Considered a tough job

Earlier women were not much interested in climbing the trees it was always considered a tough job and a male bastion. But today they want to prove they are also capable and on par with men in farm work.

Feedback studies show that the training programme in artificial pollination done by women is a big hit among rural women in the region as it helps in their financial empowerment. Among the five groups functioning in the district now, two groups comprise only women.

“From the usual women dominated leaf plating, broom making, and copra drying for instance, women started climbing the trees, harvesting nuts, cleaning the crown,carrying out plant protection methodsm, and today they are happy that our institute has played a major role in making them pollinators,” says Dr. V. George, Director, CPCRI. The programme is funded by the Coconut Development Board (CDB).

Coconut pollination technique is a highly skilled activity which has to be done on newly opened inflorescence located on the crown of the tree.
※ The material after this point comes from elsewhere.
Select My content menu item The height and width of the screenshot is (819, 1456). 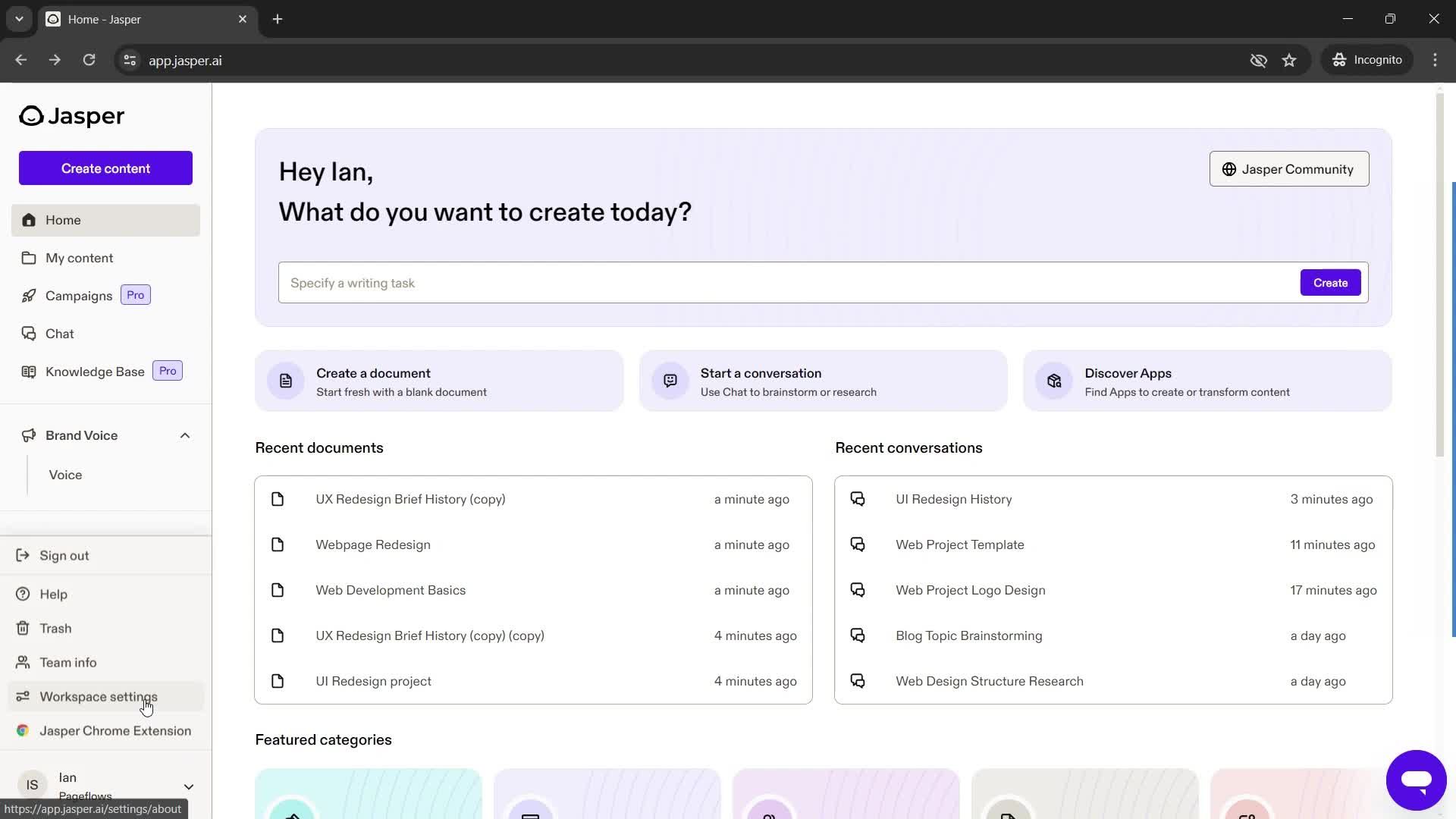pos(79,258)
It takes only 5-10 minutes to pollinate a bunch on the tree.

Different steps

The different steps in this technique are pollen collection and processing, removal of male flowers from the inflorescence, tying a bag on the inflorescence, dusting of pollen, confirming the receptive stage of female flowers, repeating the same procedures till the last flower comes to receptivity, and removal of the cloth bag after ensuring that the last button is also pollinated.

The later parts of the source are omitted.